Restaurants met de beste prijs/kwaliteit volgens culinair recensent Bruno Vanspauwen

Spanje kan ook koel en groen zijn. En fantastisch lekker.

Foodnews

Spanje kan ook koel en groen zijn. En fantastisch lekker.

Terwijl massa's toeristen kreunen onder de hitte en droogte van de Spaanse costa's, ligt aan de overkant van het land de koelste en groenste provincie van Spanje: Galicië. Met verrukkelijke wijnen die pas nu ontdekt worden, en de beste vis en zeevruchten die je ooit hebt gegeten. "Hopelijk komt nu niet iedereen hier naartoe."


Eerst vlieg je van Brussel naar Porto. Dan rijd je tweehonderd kilometer noordwaarts, over de grens tussen Portugal en Spanje, tot aan het kustplaatsje O Grove, vlak naast de Atlantische Oceaan. Daar bevindt zich het restaurant D'Berto waar je de beste vis en schaal- en schelpdieren eet die je ooit hebt gegeten. Ze zijn zo waanzinnig goed en vers dat ze niet eens een topgerecht van een topchef nodig hebben om je van je stoel te blazen: op je bord verschijnt alleen het product, met haarscherpe gaartijd en wat olijfolie, soms een vleugje zwarte peper, en dat is het. Meer is ook niet nodig, het zou zelfs jammer zijn: "de natuur is altijd genialer dan de chef", zo luidt de stelregel hier.

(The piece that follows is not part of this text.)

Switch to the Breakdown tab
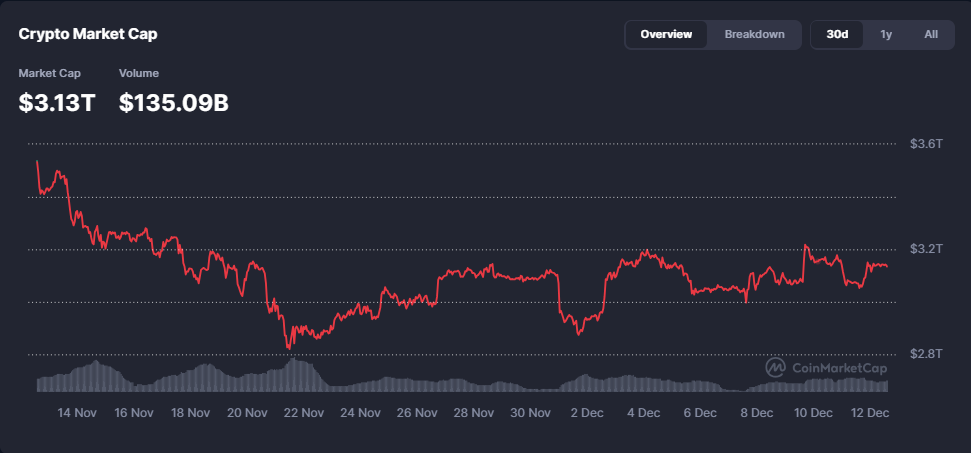 pos(754,34)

Dit is de uitgelezen plek voor oesters, krab, kreeft, langoustines, scheermessen, sint-jakobsschelpen, kokkels, venusschelpen en mosselen. En natuurlijk ook voor die merkwaardige plaatselijke delicatesse: percebes, eendenmosselen, die vanuit de branding van de Atlantische Oceaan op de steile en gladde rotsen belanden en zich daar vastklampen, waarna percebeiros, eendenmosseljagers, beveiligd door touwen afdalen en ze daar tussen de golven door gaan oogsten: een levensgevaarlijke klus. Maar het resultaat is fantastisch: een explosie van ziltheid. Als orgelpunt wordt er aan onze tafel een kanjer van een roodbaars getoond, blinkend en glimmend van versheid. Even later ligt hij versneden op ons bord: zoet en zilt tegelijk, stevig van textuur en toch sappig en smeltend op de tong. Hier past alleen brood bij, al was het maar om het zalige zoetzilte vocht in je bord helemaal op te soppen.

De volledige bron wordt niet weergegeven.